Extended X-ray-absorption fine-structure (EXAFS) analysis (Fig. 1d) of the incubated sediment revealed that the average uraninite U–U coordination number was 5.6 ± 4 (compared with 12 in bulk uraninite). This confirms that a large proportion of uranium ions in nanoparticles are at the surfaces of the uraninite nanoparticles, as expected for tiny particles. Structure models consistent with the EXAFS-determined coordination number imply an average particle size of about 1.5 nm, which is close to the size of the smallest crystals detected in our high-resolution TEM images. We conclude that bacterial U(vi) reduction produces uraninite particles in a range of sizes that extends down to molecular-scale clusters.

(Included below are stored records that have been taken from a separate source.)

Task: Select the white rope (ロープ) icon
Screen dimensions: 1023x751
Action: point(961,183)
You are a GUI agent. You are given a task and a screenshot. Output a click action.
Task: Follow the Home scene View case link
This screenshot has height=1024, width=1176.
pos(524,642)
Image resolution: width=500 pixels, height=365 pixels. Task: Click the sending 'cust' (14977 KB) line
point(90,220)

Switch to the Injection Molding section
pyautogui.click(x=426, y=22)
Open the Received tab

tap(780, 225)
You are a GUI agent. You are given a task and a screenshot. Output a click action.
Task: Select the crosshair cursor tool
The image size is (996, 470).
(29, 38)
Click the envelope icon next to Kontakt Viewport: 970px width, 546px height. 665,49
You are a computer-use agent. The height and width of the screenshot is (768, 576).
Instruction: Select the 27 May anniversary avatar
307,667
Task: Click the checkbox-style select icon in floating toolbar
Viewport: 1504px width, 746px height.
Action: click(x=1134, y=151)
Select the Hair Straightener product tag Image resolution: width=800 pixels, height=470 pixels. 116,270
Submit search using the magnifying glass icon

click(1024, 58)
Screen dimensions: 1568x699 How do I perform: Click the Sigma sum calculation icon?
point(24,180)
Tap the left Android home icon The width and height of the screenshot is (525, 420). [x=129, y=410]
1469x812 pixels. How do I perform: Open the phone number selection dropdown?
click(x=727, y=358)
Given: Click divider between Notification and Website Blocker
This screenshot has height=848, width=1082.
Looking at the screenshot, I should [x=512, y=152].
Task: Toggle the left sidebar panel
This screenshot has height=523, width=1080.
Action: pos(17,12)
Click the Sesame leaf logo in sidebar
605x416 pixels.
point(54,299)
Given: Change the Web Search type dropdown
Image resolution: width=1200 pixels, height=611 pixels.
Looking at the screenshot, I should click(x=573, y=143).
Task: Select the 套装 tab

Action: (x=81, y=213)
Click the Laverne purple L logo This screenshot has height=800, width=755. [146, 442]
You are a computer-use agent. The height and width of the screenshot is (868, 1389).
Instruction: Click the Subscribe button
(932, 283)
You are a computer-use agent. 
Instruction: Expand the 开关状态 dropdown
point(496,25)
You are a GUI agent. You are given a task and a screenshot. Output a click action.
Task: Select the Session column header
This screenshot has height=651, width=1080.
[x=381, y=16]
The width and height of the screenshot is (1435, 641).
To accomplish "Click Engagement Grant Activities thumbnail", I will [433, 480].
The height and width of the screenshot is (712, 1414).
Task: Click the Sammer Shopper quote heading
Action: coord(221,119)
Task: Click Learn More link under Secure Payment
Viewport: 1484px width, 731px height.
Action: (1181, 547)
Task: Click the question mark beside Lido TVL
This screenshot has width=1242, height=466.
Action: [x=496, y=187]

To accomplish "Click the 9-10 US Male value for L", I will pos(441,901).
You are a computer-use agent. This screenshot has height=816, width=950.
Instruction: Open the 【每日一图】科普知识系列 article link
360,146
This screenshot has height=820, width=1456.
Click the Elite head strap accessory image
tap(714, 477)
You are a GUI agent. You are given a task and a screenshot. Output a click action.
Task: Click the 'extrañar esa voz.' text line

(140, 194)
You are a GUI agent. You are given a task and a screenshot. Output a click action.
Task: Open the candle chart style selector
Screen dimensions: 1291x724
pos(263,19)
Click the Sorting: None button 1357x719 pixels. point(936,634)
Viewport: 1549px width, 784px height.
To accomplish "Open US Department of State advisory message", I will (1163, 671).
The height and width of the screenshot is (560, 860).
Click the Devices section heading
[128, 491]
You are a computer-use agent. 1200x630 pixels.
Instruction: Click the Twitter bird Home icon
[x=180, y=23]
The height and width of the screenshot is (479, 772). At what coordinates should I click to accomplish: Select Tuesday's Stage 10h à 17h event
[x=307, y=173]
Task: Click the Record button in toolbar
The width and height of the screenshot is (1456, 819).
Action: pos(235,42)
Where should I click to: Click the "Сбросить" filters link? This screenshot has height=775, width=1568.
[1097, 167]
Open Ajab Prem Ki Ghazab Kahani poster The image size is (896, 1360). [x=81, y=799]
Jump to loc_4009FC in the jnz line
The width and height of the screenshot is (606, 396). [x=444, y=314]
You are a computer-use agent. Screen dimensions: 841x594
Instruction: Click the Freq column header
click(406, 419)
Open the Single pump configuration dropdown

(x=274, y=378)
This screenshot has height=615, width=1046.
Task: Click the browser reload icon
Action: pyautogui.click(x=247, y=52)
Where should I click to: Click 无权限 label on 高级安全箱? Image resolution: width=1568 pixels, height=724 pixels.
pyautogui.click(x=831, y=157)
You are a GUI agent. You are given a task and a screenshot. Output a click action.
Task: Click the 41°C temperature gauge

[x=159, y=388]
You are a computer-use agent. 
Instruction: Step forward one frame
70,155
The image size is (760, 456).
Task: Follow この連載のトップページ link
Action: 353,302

EXAFS data indicate that all U(iv) in the sediment was 8-coordinated by oxygen, as in the bulk uraninite structure. U–U distances (0.380 nm) are 0.007 nm shorter in biogenic uraninite than in bulk uraninite, implying that there may be significant displacement of surface U(iv) ions. The 0.007-nm contraction in U–U spacing corresponds to a surface stress of about 4.82 N m−1, which represents more than a billion-fold increase in the solubility product compared with well- crystallized uraninite4 (based on the reaction UO2 + 2H2O = U4+ + 4OH; the actual value depends on the quantitative relationship between surface stress and surface energy).

The nanometre-scale size of biogenic uraninite particles is likely to influence both its reactivity and transport. We would expect these UO2 crystals to be mobile in porous sediments and to re-oxidize rapidly. Flocculation, on the other hand, should reduce the transport potential. TEM images indicate that crystals grow from orientated aggregates of uraninite (Fig. 1e), which may be mediated in some cases by extracellular organic polymers (our unpublished results). To predict the likely environmental fate of UO2 nanoparticles, it will first be necessary to determine the transport physics of isolated nanoparticles and of nanoparticles adsorbed onto colloidal particles and organics, and to define models that link crystallization with crystal-growth kinetics, flocculation kinetics and fluid flow.